Among those arrested was Selahattin Demirtas, the leader of the pro-Kurdish Peoples’ Democratic Party. Mr Demirtas ran for president from his prison cell, even filming a party political broadcast from jail. “This election campaign will be remembered as a black stain in our political history,” he said.
Here’s the presidential ballot. The candidates from L-R:— Raf Sanchez (@rafsanchez) June 24, 2018
1. Erdogan’s main challenger
2. An anti-Erdogan nationalist
4. Jailed Kurdish candidate
5. Islamist who was once in same party as Erdogan
6. Fringe anti-Nato candidate #TurkeyVotespic.twitter.com/vyyz9rvWcj
The HDP appeared on course to cross the 10 per cent vote threshold it needed to win seats in parliament, while Mr Demirtas got around eight per cent of the vote in the presidential election, according to state media.

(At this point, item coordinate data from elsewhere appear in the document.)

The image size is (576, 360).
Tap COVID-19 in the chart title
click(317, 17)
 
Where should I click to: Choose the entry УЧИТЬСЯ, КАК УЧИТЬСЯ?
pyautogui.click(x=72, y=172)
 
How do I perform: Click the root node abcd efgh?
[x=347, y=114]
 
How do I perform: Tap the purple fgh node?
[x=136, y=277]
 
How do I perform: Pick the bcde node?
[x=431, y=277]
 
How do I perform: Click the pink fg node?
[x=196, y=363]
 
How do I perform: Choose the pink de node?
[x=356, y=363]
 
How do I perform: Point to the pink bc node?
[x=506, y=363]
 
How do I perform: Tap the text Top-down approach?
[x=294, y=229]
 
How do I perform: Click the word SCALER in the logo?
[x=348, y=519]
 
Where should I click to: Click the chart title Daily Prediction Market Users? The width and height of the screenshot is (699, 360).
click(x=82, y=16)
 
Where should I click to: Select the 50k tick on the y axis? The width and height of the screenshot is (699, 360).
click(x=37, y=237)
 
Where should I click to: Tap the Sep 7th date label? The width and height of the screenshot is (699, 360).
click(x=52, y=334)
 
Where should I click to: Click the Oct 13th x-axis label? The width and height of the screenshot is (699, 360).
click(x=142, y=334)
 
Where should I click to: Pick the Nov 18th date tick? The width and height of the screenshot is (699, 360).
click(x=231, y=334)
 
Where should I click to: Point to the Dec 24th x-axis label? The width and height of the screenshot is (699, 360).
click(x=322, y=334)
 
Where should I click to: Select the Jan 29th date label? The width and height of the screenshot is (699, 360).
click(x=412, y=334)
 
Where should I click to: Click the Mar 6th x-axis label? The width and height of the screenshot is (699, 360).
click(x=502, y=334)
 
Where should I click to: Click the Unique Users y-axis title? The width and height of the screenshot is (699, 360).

Both state media and private outlets have showered Mr Erdogan with positive coverage and largely ignored the opposition. The CHP calculated that Mr Erdogan received 12 times more coverage than Mr Ince, while the smaller opposition candidates were almost ignored entirely.
Mr Ince breathed new life into the CHP, the secular party which founded the Turkish republic and once dominated the country’s politics but has lost a string of elections to Mr Erdogan since 2003.
Over the course of 107 rallies in 51 days, Mr Ince railed against Mr Erdogan in fiery terms, often pacing on top of his campaign bus as he denounced the president for losing touch with the Turkish public.
“Erdogan, you forgot your times of poverty. You forgot the victims of urban transformation, you forgot the poor,” he said. He labelled Mr Erdogan as a “white Turk”, a disparaging term for the country’s elite.
Mr Erdogan ran on his record of lifting living standards for people across Turkey during his 15 years in power and pushing aside the secular elite who once dominated Turkish politics. “We will make our country fly. We will get rid of the bureaucratic oligarchy,” he told supporters.
“I have never seen a better president than Erdogan,” said Nermin, a 74-year-old pensioner who declined to give her last name. “Before him there weren’t good roads, there was garbage everywhere, we had shortages of tap water.”